Earth's atmosphere is made of 78% nitrogen (N2) and 21% oxygen (O2). The remaining 1% of the air consists of water vapor, carbon dioxide, sulfur dioxide, nitrogen oxides, ozone, various organic compounds (such as methane), and many other gases. Suspended in this gaseous mixture are droplets of liquid water, visible particles of dust and soot, and microscopic particles of water, ammonium sulfate, ammonium nitrate, nitric and sulfuric acid, carbon compounds, marine salt, lead, zinc, selenium, and hundreds of other elements and compounds.
What we call air quality depends on the exact composition of that 1% of atmospheric gases other than nitrogen and oxygen, and on the chemical nature of the particles suspended in the gas. Very small differences in the overall composition of the atmosphere can cause enormous effects on the environment and human health.

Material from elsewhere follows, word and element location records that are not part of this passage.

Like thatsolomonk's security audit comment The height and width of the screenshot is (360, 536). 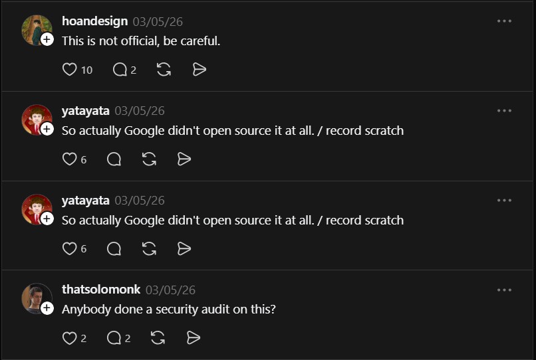(70, 338)
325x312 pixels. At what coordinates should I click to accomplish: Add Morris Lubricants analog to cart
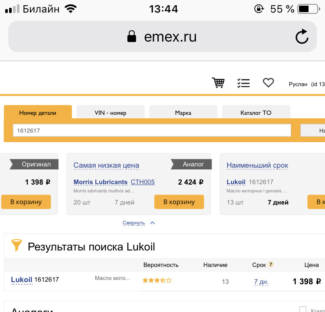(x=179, y=202)
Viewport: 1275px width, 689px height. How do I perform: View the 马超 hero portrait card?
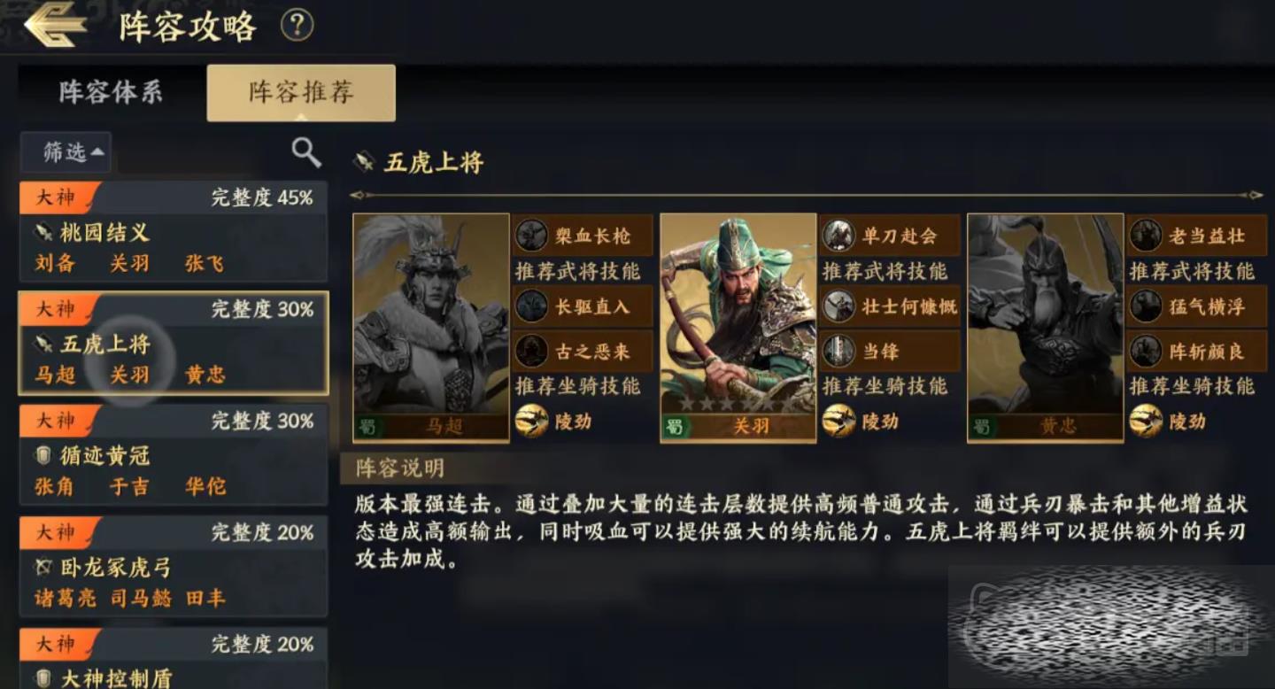pos(431,328)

It is important to monitor these small variations in the atmosphere. Some aspects of air quality that should be monitored are visibility, gaseous pollutants, aerosol pollutants, and acid deposition. Great Basin National Park monitors all of these facets of air quality.

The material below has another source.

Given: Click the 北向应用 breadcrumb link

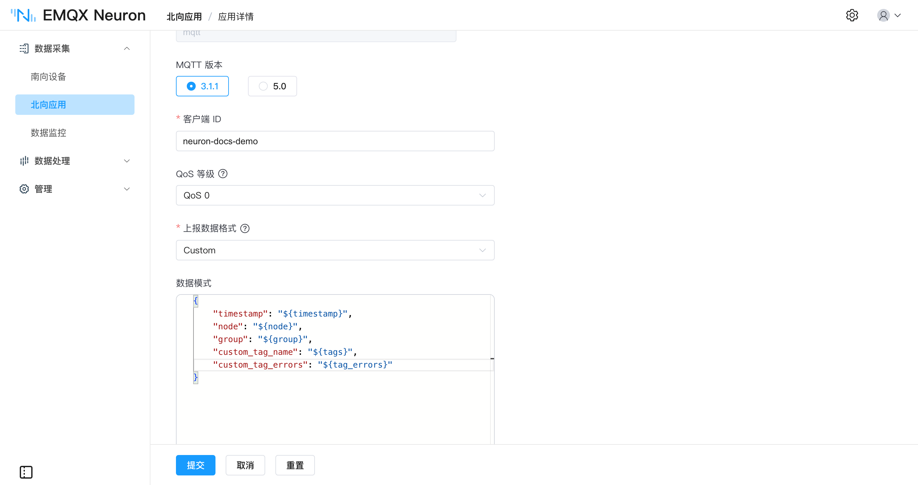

Visibility refers to the relative clarity of the air, which determines the distance, details, and colors that we can see in a landscape. Visibility is related to the absorption and scattering of light in the air. As more light is absorbed and scattered, whether by clouds, dust, or smog, visibility decreases. Even pure air absorbs and scatters light. Maximum visibility is about 390 km (240 miles) at sea level.
Weather and other natural conditions affect visibility, of course; but so does air pollution, to a surprising degree. Since the 1950's increasing air pollution has caused a marked deterioration in average visibility across the U.S., in both urban and rural areas (Malm 1989).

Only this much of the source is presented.